Shape analytics

shape_analytics

In many machine learning applications, feature extraction is a key step prior to the application of learning methods. Shape analytics offers tools to generate geometric featurizations of data for use in data analysis and machine learning pipelines. Topological data analysis (TDA) approaches supplement traditional data analysis approaches, extracting underlying patterns in time series data, images, and other high-dimensional data sets. Although there are certainly machine learning methodologies that can work directly from raw data to generate shape descriptors, our shape analytics toolkit allows us to address several issues that are not currently handled by these strategies.

  • How do we turn non-traditional problems with shape into traditional machine learning problems?
  • How do we knowingly generate and use specific, interpretable shape features?
  • Can we generate low-dimensional features to avoid the “curse of dimensionality”?
  • Can we offer any robustness guarantees for our featurization?

Our Solutions

GDA’s methods augment traditional data analysis with sophisticated concepts from contemporary mathematics. Beginning with the cutting-edge area of topological data analysis (TDA), our toolkit has expanded to incorporate ideas from geometry, measure theory, information theory, graph theory, and analysis.

GDA’s shape analytics toolkit can be used to extract descriptors on non-traditional data such as images, signals, and high-dimensional point clouds, resulting in feature vectors ready for standard machine learning pipelines.

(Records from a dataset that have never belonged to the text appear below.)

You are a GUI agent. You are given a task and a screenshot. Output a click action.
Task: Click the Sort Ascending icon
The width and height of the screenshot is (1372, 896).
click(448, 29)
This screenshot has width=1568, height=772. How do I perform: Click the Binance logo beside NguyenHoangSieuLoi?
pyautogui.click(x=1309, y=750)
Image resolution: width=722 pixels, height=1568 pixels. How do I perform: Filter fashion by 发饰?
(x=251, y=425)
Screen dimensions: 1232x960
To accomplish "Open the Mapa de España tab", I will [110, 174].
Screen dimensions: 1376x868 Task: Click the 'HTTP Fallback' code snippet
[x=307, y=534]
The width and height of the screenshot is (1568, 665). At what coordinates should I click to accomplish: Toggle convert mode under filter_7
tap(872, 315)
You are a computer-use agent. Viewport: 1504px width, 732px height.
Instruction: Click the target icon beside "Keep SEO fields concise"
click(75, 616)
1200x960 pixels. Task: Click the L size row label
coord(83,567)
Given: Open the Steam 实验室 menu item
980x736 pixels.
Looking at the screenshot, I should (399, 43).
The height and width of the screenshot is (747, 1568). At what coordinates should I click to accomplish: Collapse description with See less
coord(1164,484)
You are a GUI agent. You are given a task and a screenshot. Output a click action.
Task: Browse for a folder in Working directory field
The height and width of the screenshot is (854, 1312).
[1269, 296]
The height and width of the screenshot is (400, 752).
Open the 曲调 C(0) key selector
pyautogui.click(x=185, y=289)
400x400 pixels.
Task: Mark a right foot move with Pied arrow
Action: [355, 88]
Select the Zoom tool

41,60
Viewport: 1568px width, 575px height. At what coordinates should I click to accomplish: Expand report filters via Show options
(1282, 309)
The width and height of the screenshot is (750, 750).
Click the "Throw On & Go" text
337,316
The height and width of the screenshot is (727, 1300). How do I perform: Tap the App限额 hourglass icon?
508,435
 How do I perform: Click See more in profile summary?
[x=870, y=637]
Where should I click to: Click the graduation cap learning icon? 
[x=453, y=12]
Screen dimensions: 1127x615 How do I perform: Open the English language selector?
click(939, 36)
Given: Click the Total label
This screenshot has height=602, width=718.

With more frequently used techniques, including passing full datasets into neural networks or using convolutional neural networks for images, the resulting descriptors are embedded in a black box. GDA’s techniques, however, can preemptively generate directly interpretable shape features. Importantly, this allows us to avoid any shape descriptors we might explicitly want to exclude. The resulting shape descriptors are low dimensional, avoiding the “curse of dimensionality” and mitigating computational complexity as the generation of these features scales well even on high-dimensional data. By their mathematical construction, these features come with robustness guarantees that allow for better uncertainty awareness in downstream machine learning pipelines.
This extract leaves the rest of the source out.